PROBLEM STATEMENT:
The copy you give must match the lines from the top of the data through the line containing "Click the 46962.0 price axis label" exactly, and it must hold no pictures.

#####

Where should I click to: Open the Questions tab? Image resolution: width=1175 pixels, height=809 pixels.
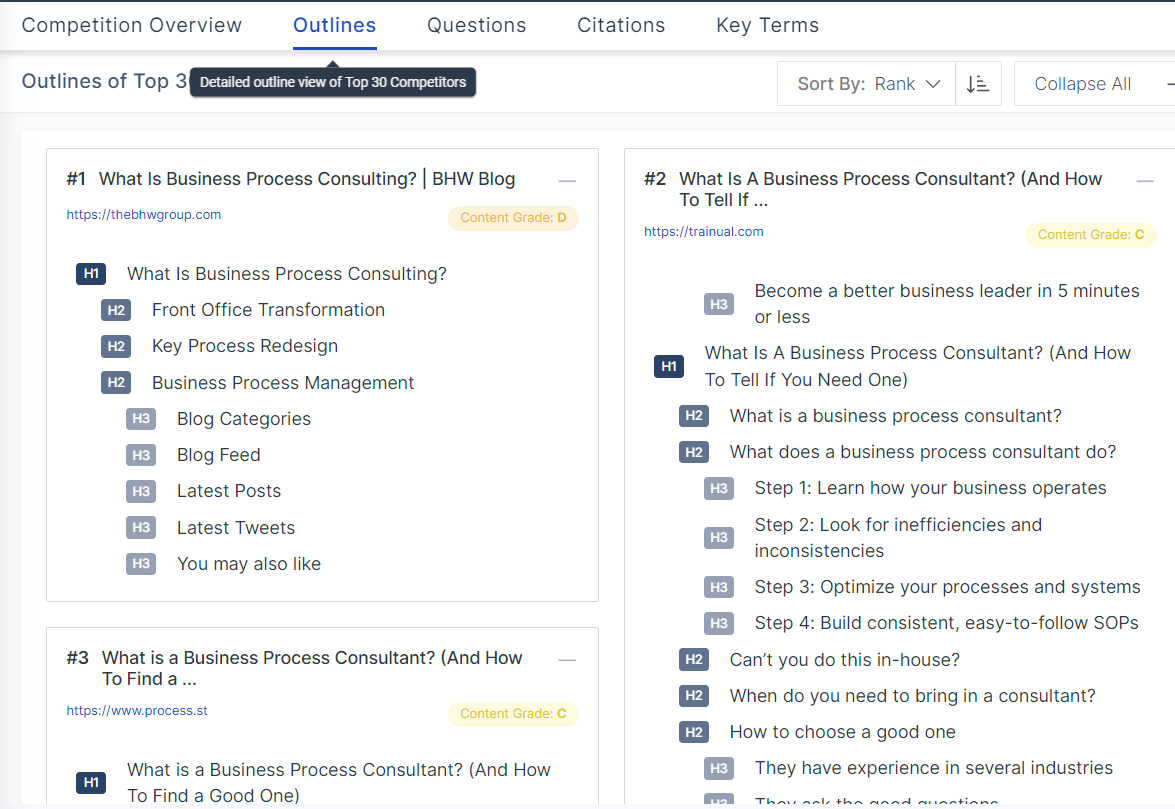tap(476, 25)
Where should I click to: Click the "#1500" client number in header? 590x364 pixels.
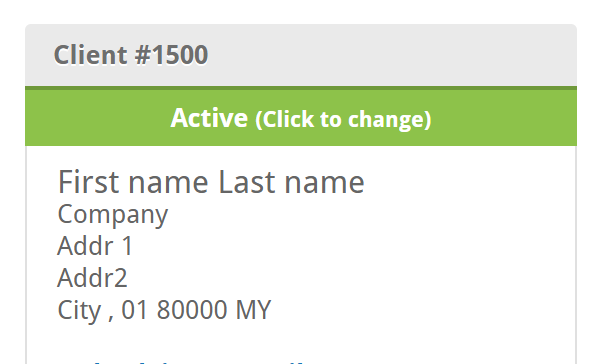pyautogui.click(x=171, y=55)
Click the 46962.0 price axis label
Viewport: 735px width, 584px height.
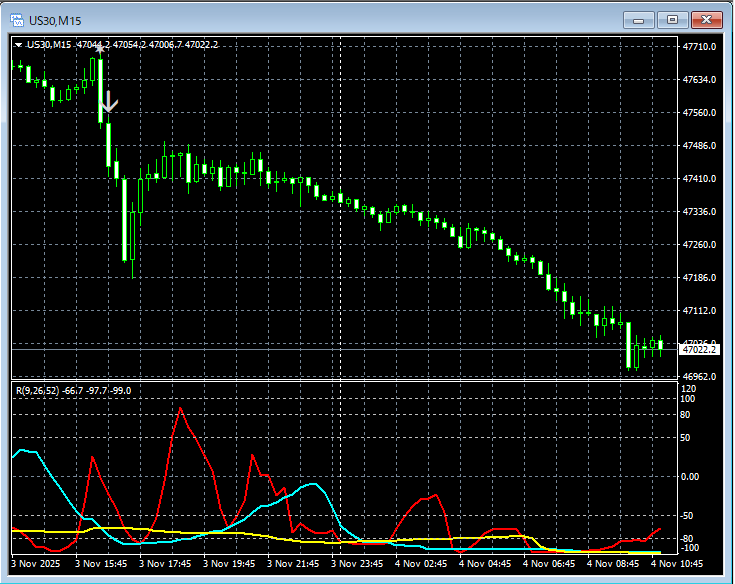(x=699, y=377)
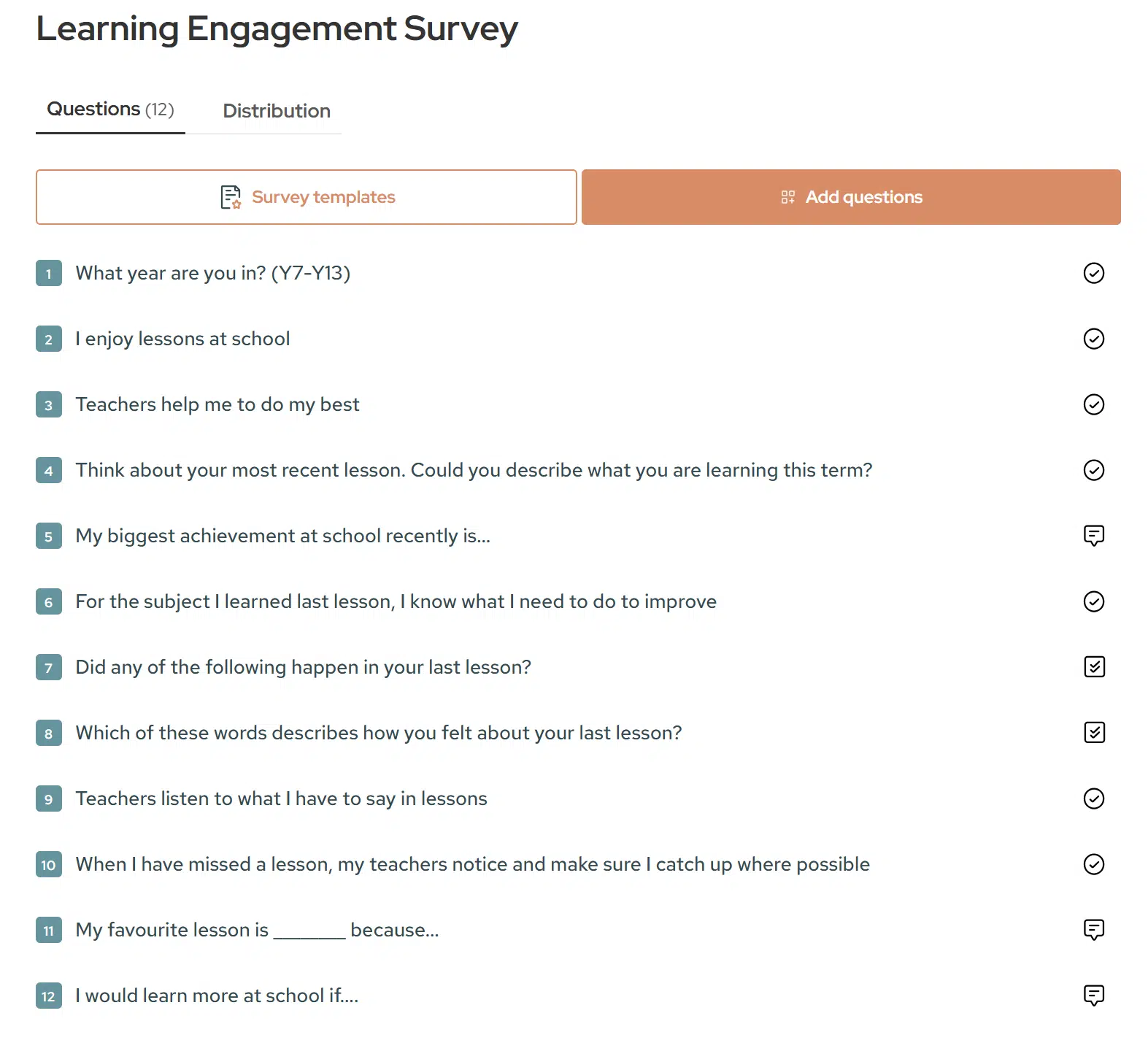Click the number 12 badge
Viewport: 1148px width, 1043px height.
pyautogui.click(x=49, y=996)
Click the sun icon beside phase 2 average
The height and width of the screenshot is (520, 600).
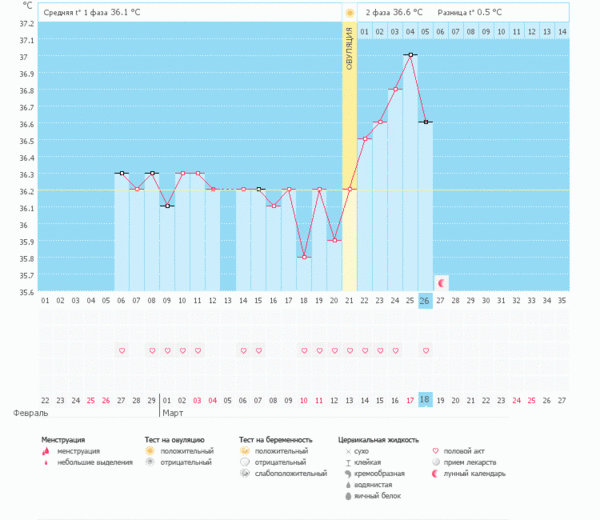(350, 12)
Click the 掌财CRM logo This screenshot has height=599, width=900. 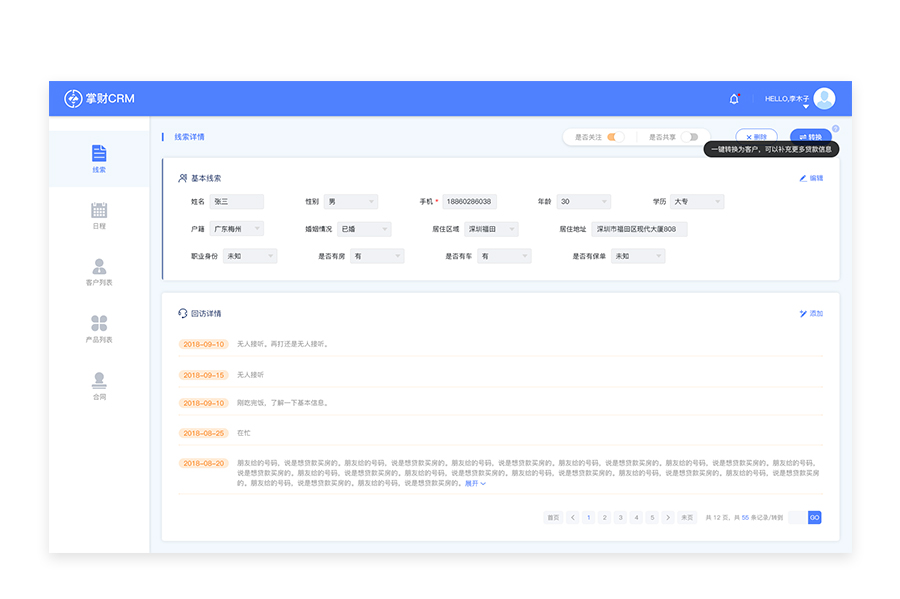pyautogui.click(x=100, y=98)
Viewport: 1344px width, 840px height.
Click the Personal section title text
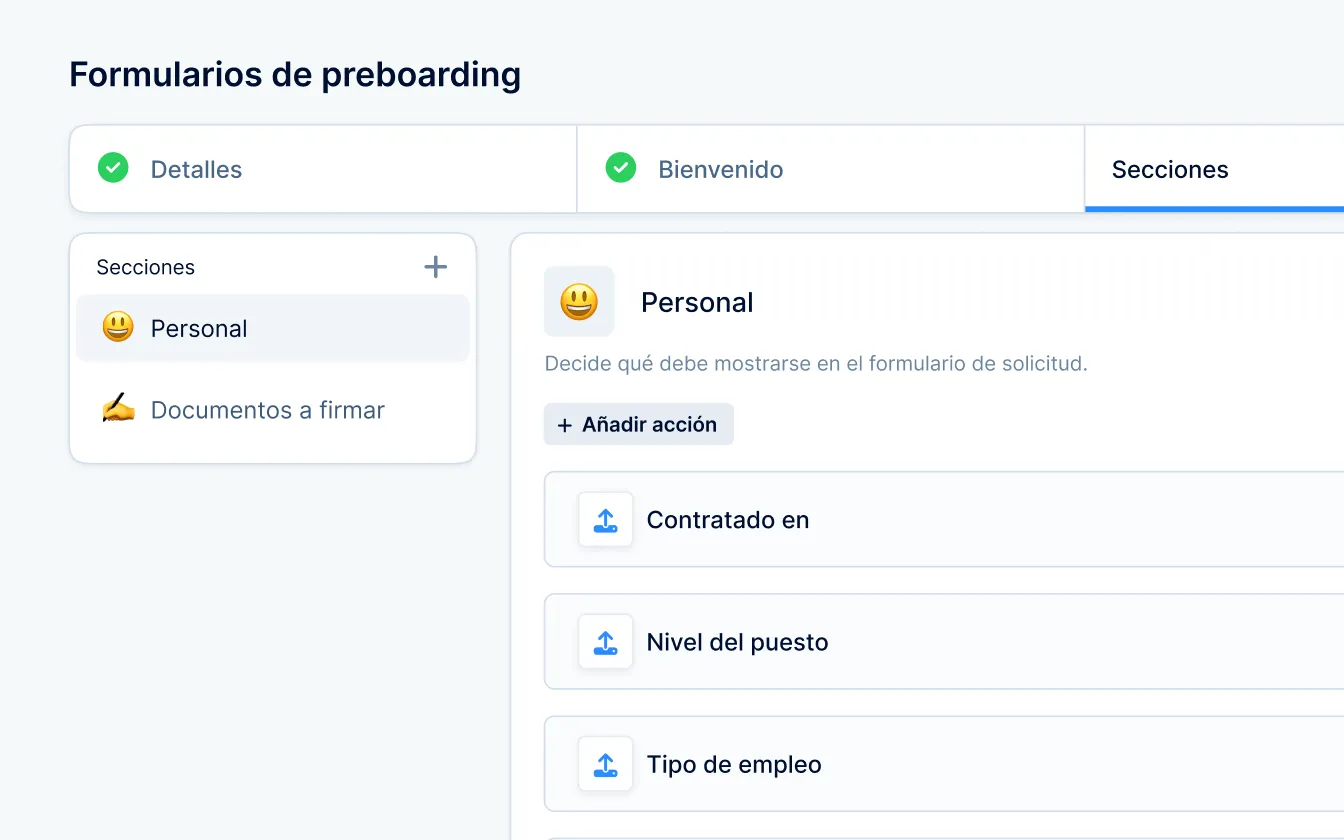pyautogui.click(x=697, y=303)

#####

RESULT OF THIS EXERCISE:
Where should I click to: Open the Questions tab? Image resolution: width=1175 pixels, height=809 pixels.
tap(476, 25)
Where should I click to: Click the "#1500" client number in header? 590x364 pixels.
pyautogui.click(x=171, y=55)
Click the 46962.0 price axis label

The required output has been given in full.